A three-judge panel in Atlanta, with one dissenter, ruled that Hoeveler improperly relied on his own analysis and opinions to dismiss studies and decisions by the Army Corps of Engineers, the federal agency charged with regulating the industry.
''No matter what the Corps concluded, and no matter what evidence supported that conclusion, the court would have banned mining because of its own conclusion that mining in the Lake Belt is a bad thing,'' Judge Joel Dubina wrote in the 11th Circuit Court of Appeals panel's majority opinion.
In July, the judge, citing ''grave concerns'' about health risks, ordered an indefinite halt to mining in a portion of the Lake Belt near the county's largest drinking-water wells.
The industry, the Corps of Engineers and county regulators call the water safe and Judge Hoeveler's concerns overblown.
The rock-mining industry, which says the 10-month curtailment cost South Florida thousands of jobs and drove up road- and home-building costs, called the ruling a major victory.
The decision lifted Hoeveler's ban on mining tracts owned by four companies -- White Rock Quarries South, APAC Florida, Vulcan Materials and Tarmac. It also reversed his 2006 ruling that the Corps had erred in 2001 in issuing permits for the industry to expand into 5,700 acres of wetland near the Everglades.

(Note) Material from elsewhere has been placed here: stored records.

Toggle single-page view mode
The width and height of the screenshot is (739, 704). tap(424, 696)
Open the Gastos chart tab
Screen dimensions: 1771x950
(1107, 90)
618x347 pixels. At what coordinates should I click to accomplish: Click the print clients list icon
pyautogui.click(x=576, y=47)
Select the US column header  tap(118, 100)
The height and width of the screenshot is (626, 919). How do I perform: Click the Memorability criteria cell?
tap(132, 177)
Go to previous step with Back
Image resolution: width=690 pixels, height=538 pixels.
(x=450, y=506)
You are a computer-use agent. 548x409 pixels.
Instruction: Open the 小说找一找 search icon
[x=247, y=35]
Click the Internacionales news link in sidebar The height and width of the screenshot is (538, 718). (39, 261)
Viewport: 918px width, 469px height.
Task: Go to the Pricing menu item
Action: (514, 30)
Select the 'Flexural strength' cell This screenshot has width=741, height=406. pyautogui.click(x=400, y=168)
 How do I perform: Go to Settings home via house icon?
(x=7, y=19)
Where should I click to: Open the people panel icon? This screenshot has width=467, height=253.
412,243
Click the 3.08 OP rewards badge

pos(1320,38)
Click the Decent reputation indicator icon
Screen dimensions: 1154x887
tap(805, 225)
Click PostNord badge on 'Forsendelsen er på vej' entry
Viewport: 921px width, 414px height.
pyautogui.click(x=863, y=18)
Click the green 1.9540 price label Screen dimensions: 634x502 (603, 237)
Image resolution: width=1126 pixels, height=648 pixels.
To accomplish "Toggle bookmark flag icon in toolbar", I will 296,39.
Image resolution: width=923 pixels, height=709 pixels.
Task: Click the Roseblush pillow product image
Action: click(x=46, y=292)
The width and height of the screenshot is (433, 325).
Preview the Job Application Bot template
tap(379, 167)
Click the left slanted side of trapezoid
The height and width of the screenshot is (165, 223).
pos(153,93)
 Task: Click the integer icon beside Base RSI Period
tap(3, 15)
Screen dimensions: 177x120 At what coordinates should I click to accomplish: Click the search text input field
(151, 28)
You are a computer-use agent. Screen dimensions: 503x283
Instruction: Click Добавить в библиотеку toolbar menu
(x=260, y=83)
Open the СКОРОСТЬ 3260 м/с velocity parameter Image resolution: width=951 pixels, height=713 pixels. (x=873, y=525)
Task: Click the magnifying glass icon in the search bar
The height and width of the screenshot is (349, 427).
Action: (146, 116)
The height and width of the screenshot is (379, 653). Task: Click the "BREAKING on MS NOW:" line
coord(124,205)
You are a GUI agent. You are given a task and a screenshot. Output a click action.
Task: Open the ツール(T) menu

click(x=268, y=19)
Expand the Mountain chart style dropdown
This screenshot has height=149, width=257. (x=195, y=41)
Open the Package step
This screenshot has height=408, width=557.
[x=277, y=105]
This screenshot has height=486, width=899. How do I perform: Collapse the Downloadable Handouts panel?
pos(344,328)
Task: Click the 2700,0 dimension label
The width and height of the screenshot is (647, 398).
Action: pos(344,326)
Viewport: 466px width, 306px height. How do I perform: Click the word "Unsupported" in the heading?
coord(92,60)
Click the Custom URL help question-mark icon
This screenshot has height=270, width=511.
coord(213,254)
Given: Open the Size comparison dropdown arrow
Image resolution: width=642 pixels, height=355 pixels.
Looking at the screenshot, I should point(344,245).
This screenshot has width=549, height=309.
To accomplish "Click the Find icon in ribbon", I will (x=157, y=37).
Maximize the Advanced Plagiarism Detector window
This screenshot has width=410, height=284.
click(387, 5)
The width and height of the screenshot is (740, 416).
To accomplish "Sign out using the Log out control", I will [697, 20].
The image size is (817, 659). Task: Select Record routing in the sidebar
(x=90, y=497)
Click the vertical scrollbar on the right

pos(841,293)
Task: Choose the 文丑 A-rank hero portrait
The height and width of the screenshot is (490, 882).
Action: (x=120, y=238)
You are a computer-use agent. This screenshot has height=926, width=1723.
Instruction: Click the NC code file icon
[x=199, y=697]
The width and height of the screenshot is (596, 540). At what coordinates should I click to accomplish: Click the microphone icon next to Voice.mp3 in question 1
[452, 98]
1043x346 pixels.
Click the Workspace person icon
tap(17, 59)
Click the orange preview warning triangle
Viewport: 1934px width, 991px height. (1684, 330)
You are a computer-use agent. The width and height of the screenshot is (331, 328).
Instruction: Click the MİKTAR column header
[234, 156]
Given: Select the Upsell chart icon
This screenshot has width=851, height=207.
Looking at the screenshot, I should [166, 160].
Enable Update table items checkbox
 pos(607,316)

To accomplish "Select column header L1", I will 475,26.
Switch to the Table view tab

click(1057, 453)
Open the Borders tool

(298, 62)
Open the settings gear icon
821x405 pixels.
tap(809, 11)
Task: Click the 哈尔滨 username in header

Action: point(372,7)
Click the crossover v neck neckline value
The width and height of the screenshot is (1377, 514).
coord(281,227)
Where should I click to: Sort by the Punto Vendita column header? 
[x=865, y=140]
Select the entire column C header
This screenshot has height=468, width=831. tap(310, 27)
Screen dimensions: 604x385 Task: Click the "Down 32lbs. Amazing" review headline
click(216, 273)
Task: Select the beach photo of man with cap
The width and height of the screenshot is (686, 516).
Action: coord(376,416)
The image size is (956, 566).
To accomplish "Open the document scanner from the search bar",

''This ruling is welcome news for Florida's economy,'' said Kerri Barsh, an attorney for several mining companies. ``It advances transportation projects throughout the state and puts the environmental benefits of the Lake Belt Plan back on track.''
But the decision clearly won't end years of legal battle over the Lake Belt, home to four of the state's five largest limestone mines and source of half the state's cement and fill.
The ruling said Hoeveler condemned Corps actions based on ''simple disagreement'' and had failed ''to grant the Corps the proper level of deference'' it argues is mandated under federal environmental laws.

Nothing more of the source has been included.